Required work:
1 > In the film listing, condense the paragraph that opens with "Sisters Haohao and Zhouzhou" into a short bulleted list of its main facts.
2 > Answer these questions using the film listing:
(a) How long does the film run?
(b) On which floor of the market is the parents' shop?
(c) Who wrote the curator's note?
3 > What does the passage of the film listing read like if you rewrite it with "narration" in place of "voiceover"? Begin at the words "Curator’s Note" and stop after "time. (Zhaoyu Zhu)".

The One Who Runs Away Is the Ghost

九楼日记

Year of production 2021

Production Countries/Regions

Germany China

Duration 72 mins

Genres Documentary Feature

Language(s) Mandarin with English subtitles

Director Qinyuan Lei

ProducerJulian Moser, Qinyuan Lei

Synopsis

Sisters Haohao and Zhouzhou (five and eight) spend most of their time outside of school in the electronics market of Huaqiangbei, a market in Shenzhen once known for its counterfeit electronics products but now considered the center of electronics production in China. As new migrants to the city, their parents started a 10-square-meter shop on the 9th floor of the market one year ago. In the eyes of the two sisters, the world of electronics gradually opened up to them and transformed into an imaginary world of dangerous creatures and ghost stories. The other children in the market are also spreading the word that a violent storm is coming.

Curator’s Note

Experimental documentary. The creator projects her own experience through the voiceover onto two children living in Huaqiangbei. She identifies herself as a ghost roaming at the time. (Zhaoyu Zhu)

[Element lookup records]
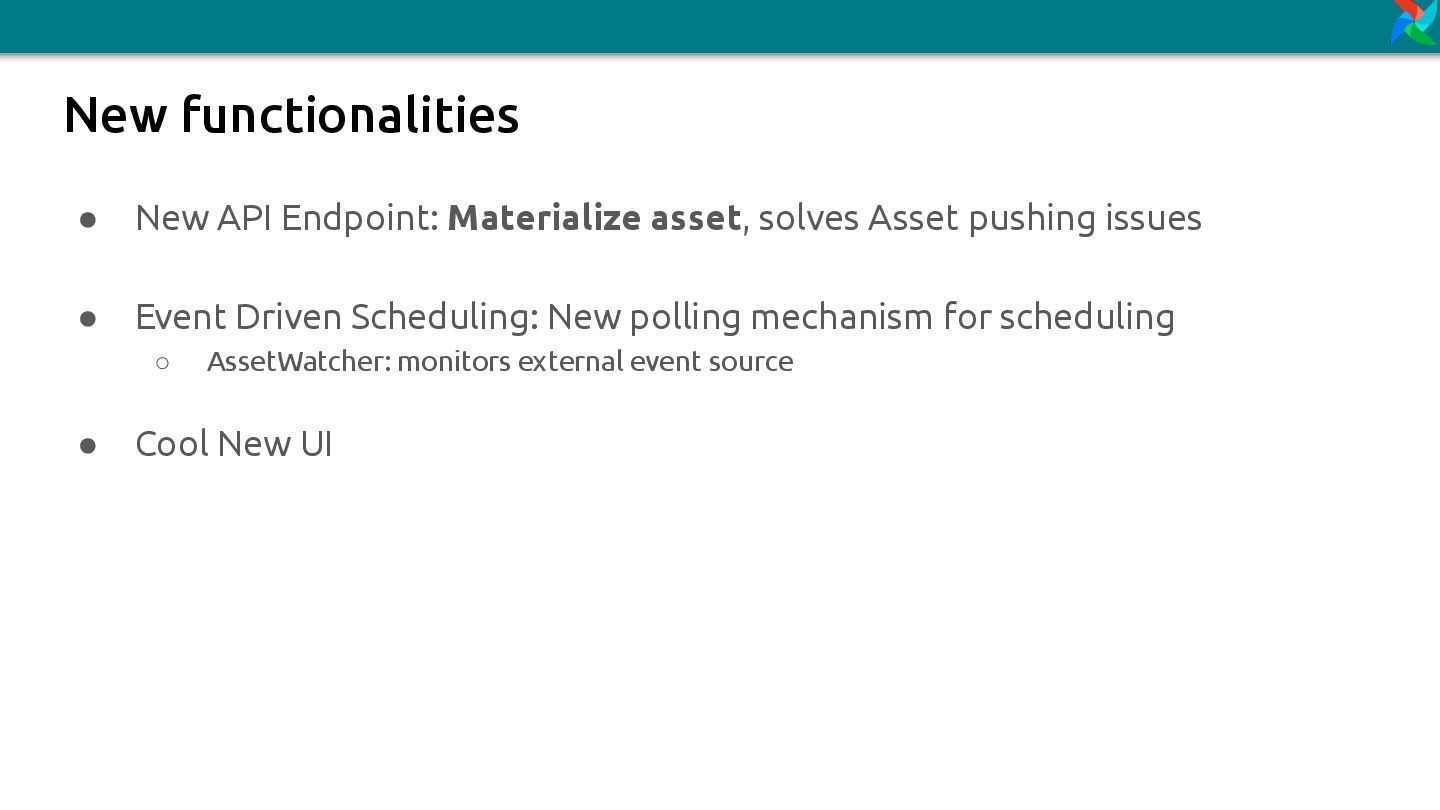The width and height of the screenshot is (1440, 810).
Task: Click bullet dot beside 'Event Driven Scheduling'
Action: (88, 318)
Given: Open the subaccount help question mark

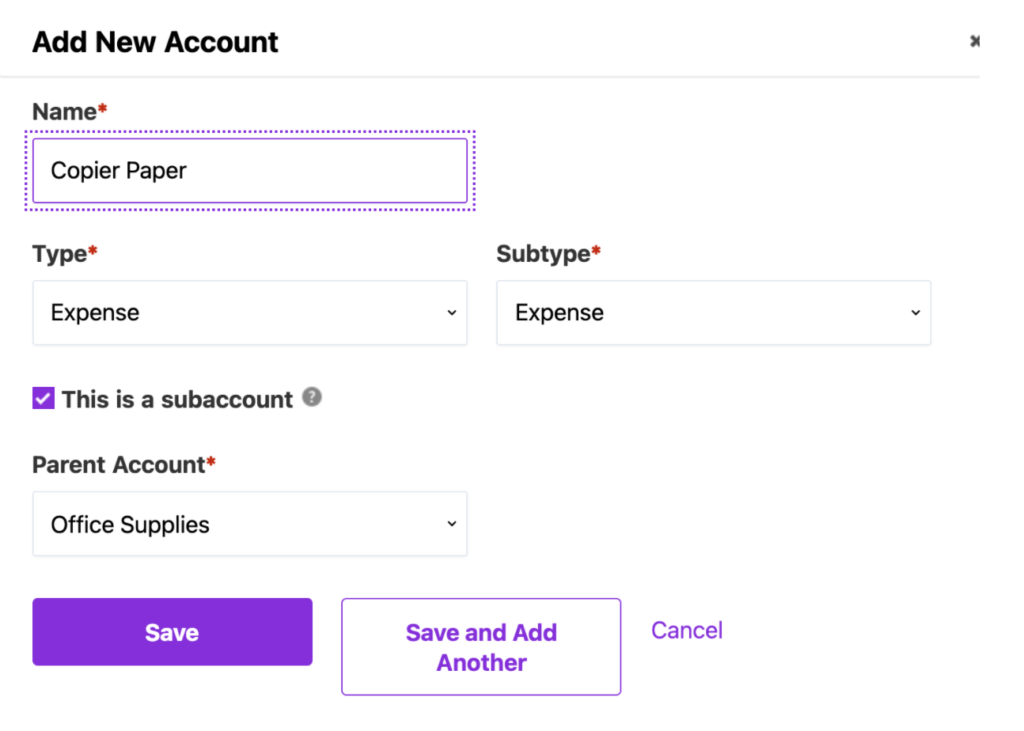Looking at the screenshot, I should tap(312, 397).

Solutions to each task:
1 >
- Sisters Haohao (five) and Zhouzhou (eight) spend most of their out-of-school time in Shenzhen's Huaqiangbei electronics market.
- The market was once known for counterfeit electronics and is now considered the center of China's electronics production.
- Their parents, new migrants to the city, opened a 10-square-meter shop on the market's 9th floor a year ago.
- To the sisters, the electronics world becomes an imaginary realm of dangerous creatures and ghost stories.
- Other children in the market are saying a violent storm is coming.

2 >
(a) 72 minutes.
(b) The 9th floor.
(c) Zhaoyu Zhu.

3 >
Curator’s Note

Experimental documentary. The creator projects her own experience through the narration onto two children living in Huaqiangbei. She identifies herself as a ghost roaming at the time. (Zhaoyu Zhu)